4 Tips to Help You Transition from a Military to Civilian Career

For 1.4 million Americans who are active military personnel and the other 850,000 reservists, a military career can be a secure, financially rewarding career. However, some may find it's just not for them and decide to return to civilian life, although there's a definite transition in place. We take a look at how military personnel can smooth that transition as much as possible, even though it may not be entirely seamless.

Give Yourself a Lot of Time

Leaving a job in the military isn't like giving notice at a civilian job; two weeks just isn't enough. You'll be adjusting to a completely different way of life, one where the people, expectations, routines, rewards and punishments are not at all the same. At least one year is needed for your transition, and this will allow you to evaluate your career goals, find comfortable living arrangements, and do all the other small things necessary to re-become a civilian.

Get a Degree

While the military is fantastic for teaching you survival skills, it's a little hard to tell an employer that shooting a 12-gauge shotgun gives you an in-depth understanding of the foreign markets. To this end, you'll probably be looking at getting an associate's or bachelor's degree, if you don't have one already. On the

Decide between Online and In-Person College

There are benefits to both, and approaching this decision for you is different than for a civilian. For example, if you choose to get your degree in person, the advantages include completely assimilating yourself into civilian life, which isn't a factor for civilians. However, that prospect of jumping all-in may be a little daunting, and completing your degree online can give you the chance to talk with specialists about the adjustment process, while at the same time affording you the time and flexibility to get your civilian affairs in order.

Market Your Skills to a Civilian World

As mentioned before, the military is great for teaching you a wide breadth of skills, and quickly. Those who can't learn to do the job in a set period of time aren't just employees who'll get passed over for promotions, they'll be discharged on account of not being a valid team member.
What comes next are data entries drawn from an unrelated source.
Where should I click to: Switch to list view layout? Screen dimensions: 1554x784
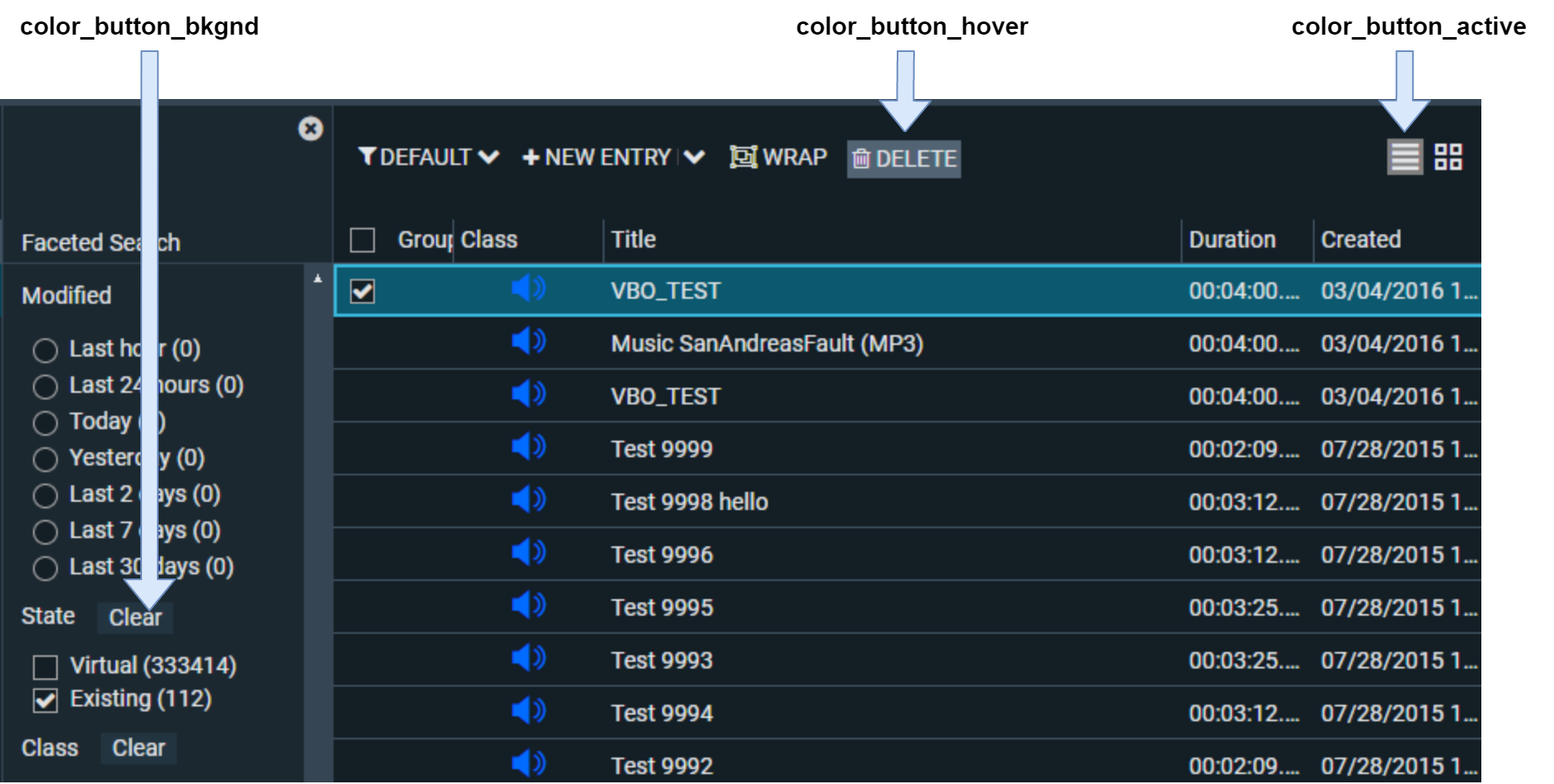(1404, 157)
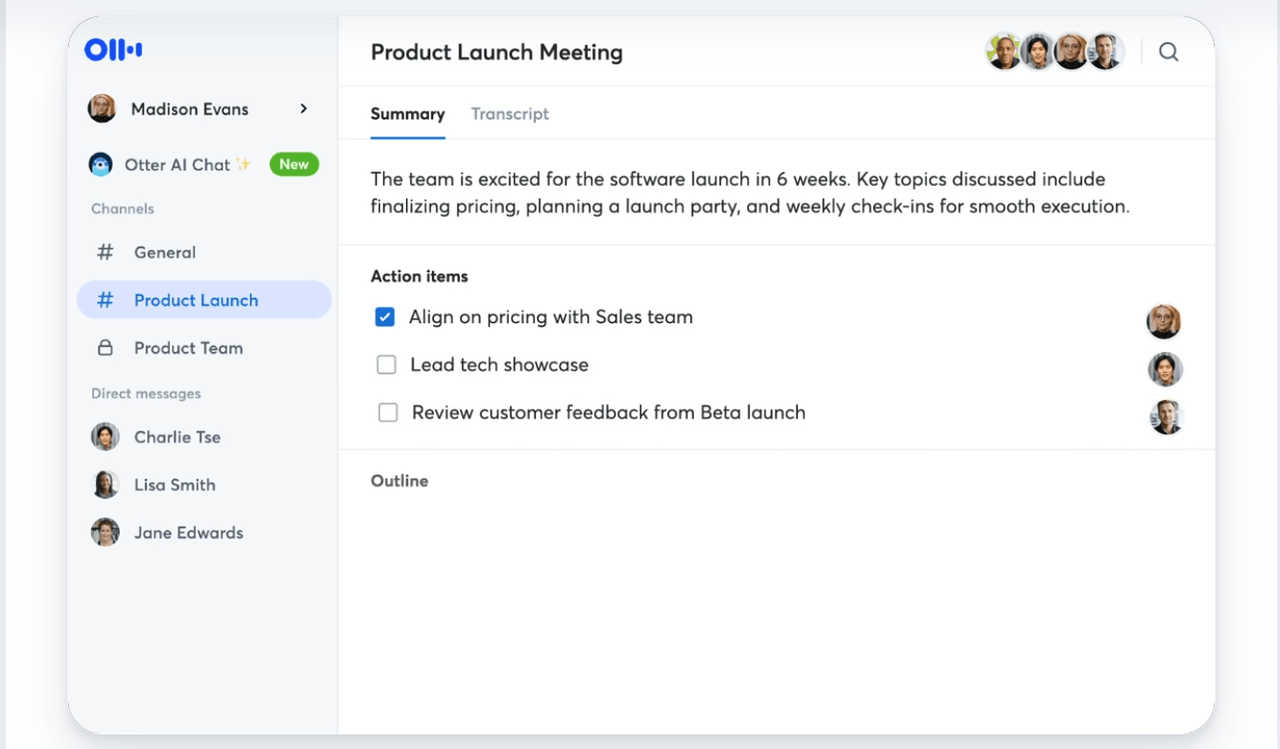Click the avatar next to Lead tech showcase
The width and height of the screenshot is (1280, 749).
pos(1165,369)
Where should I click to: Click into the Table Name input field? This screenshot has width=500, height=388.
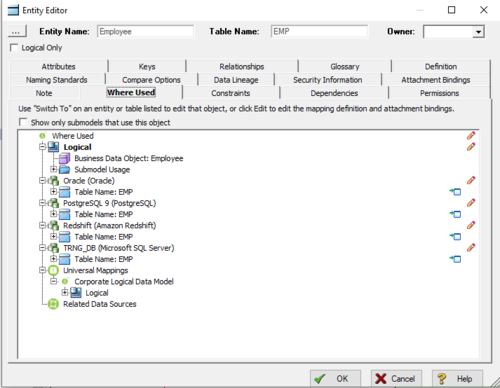[x=319, y=32]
You've already proven you have what it takes to pick a job and stick with it until you've mastered it, which is a huge plus for your resume.

As well, you'll need to figure out how to write your military skills in "civilian language". Did you work in intelligence? Transfer that to a field like communications or IT by highlighting your ability to work with sensitive information and the latest technologies. Along with this is learning civilian language, otherwise you won't be able clearly communicate in interviews – and could possibly get passed over for a job you were otherwise qualified for.